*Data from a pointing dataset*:
◆ ◆ ◆ ◆ ◆
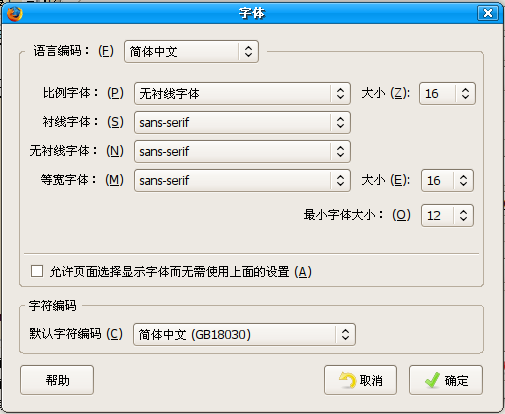
Task: Open the 大小 (Z) size 16 dropdown
Action: pos(447,93)
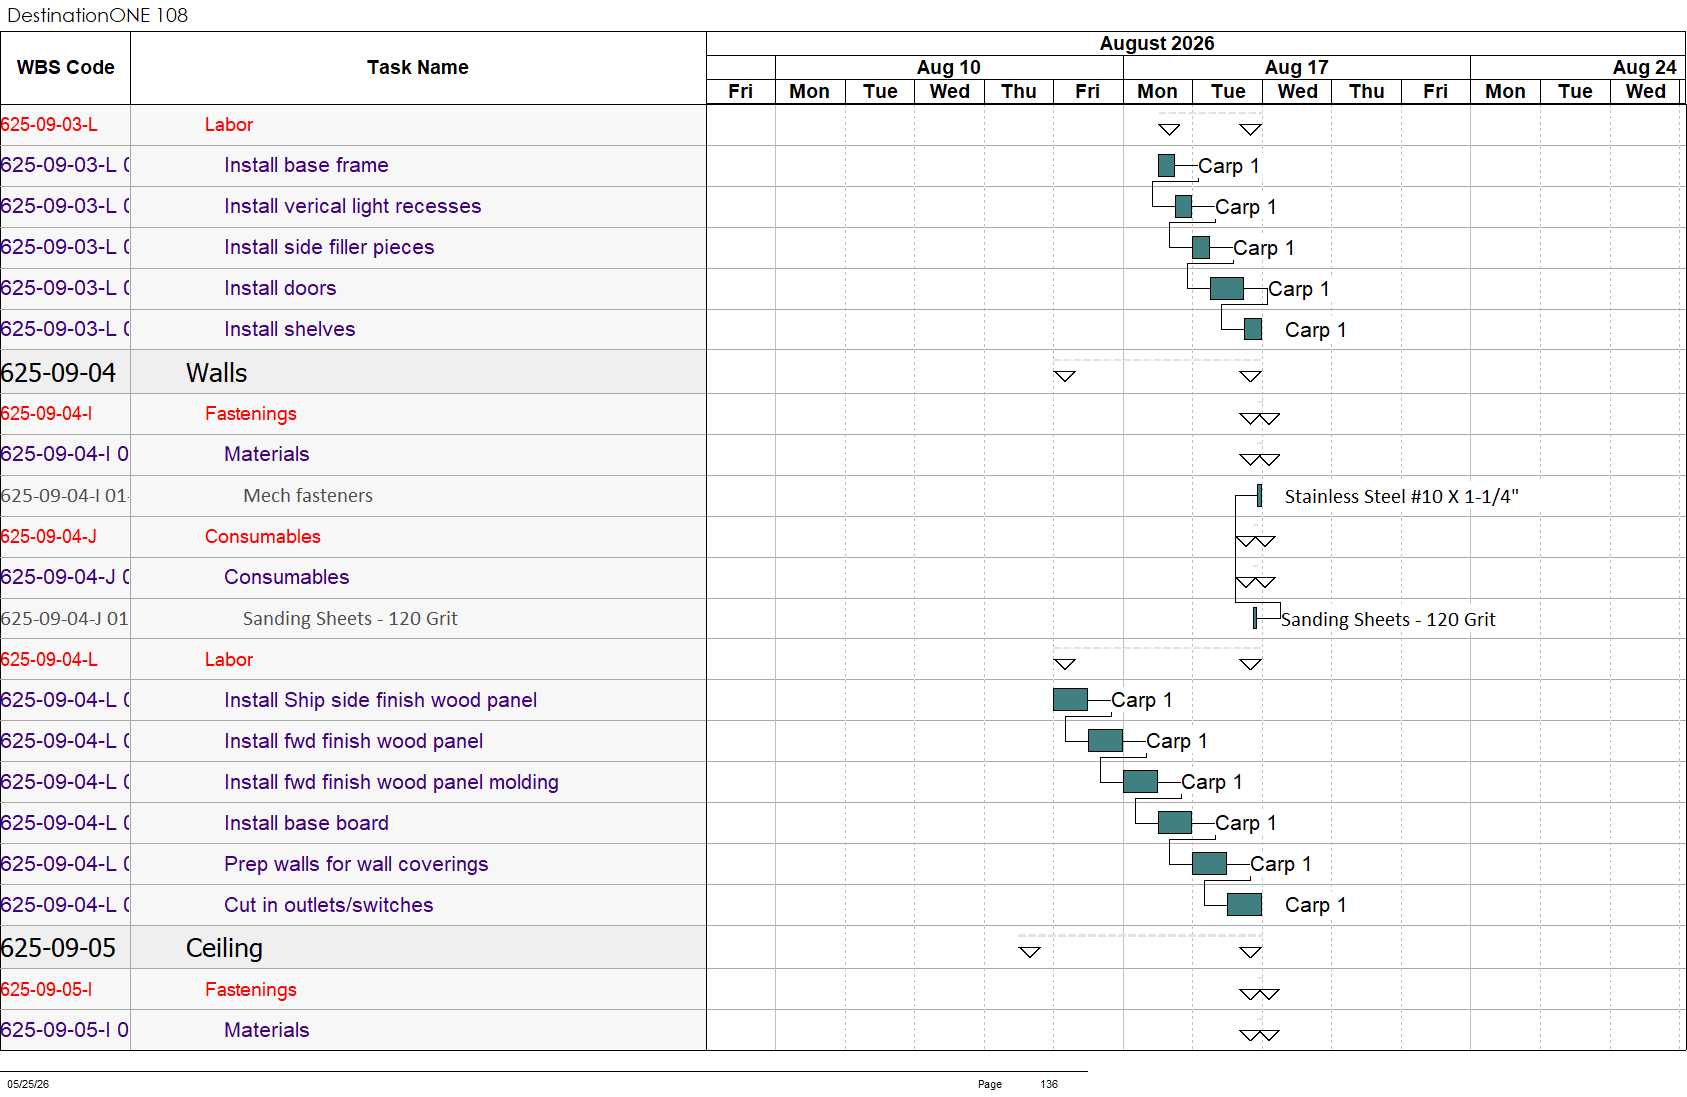Click the Cut in outlets/switches Gantt bar

click(x=1244, y=904)
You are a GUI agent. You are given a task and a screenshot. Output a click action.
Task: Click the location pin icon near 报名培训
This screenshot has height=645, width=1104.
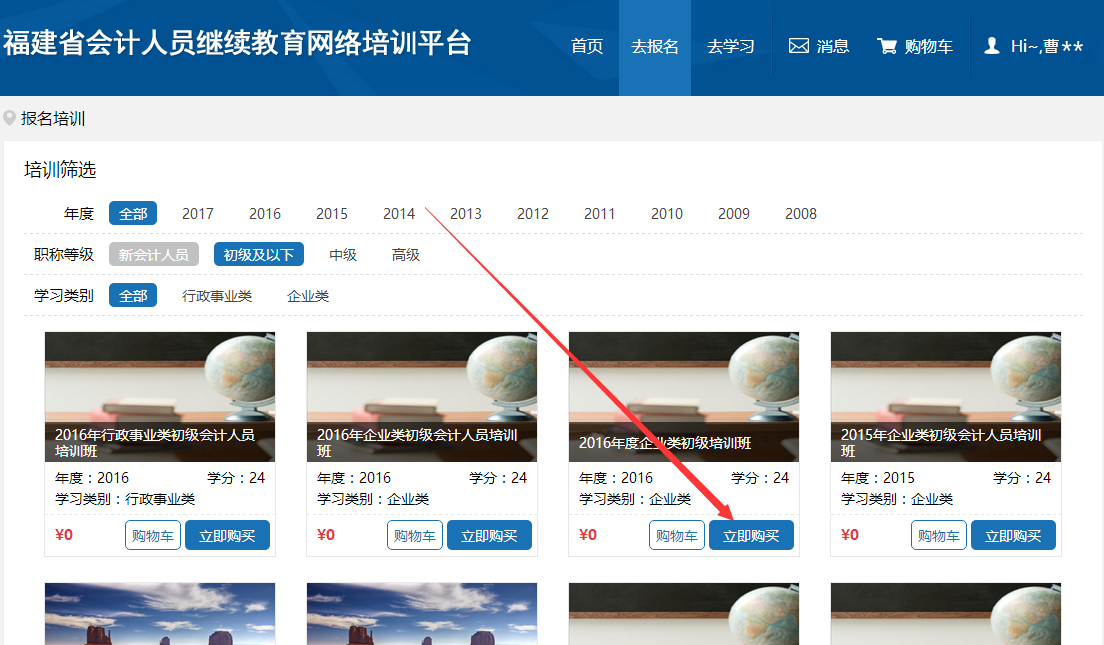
◆ ◆ ◆ ◆ ◆
*What to work on*: Report every line of the data above that contains the string "screenshot", copying each line in full. Matches must have the same case.

*Reply to the exercise*:
You are a GUI agent. You are given a task and a screenshot. Output a click action.
This screenshot has height=645, width=1104.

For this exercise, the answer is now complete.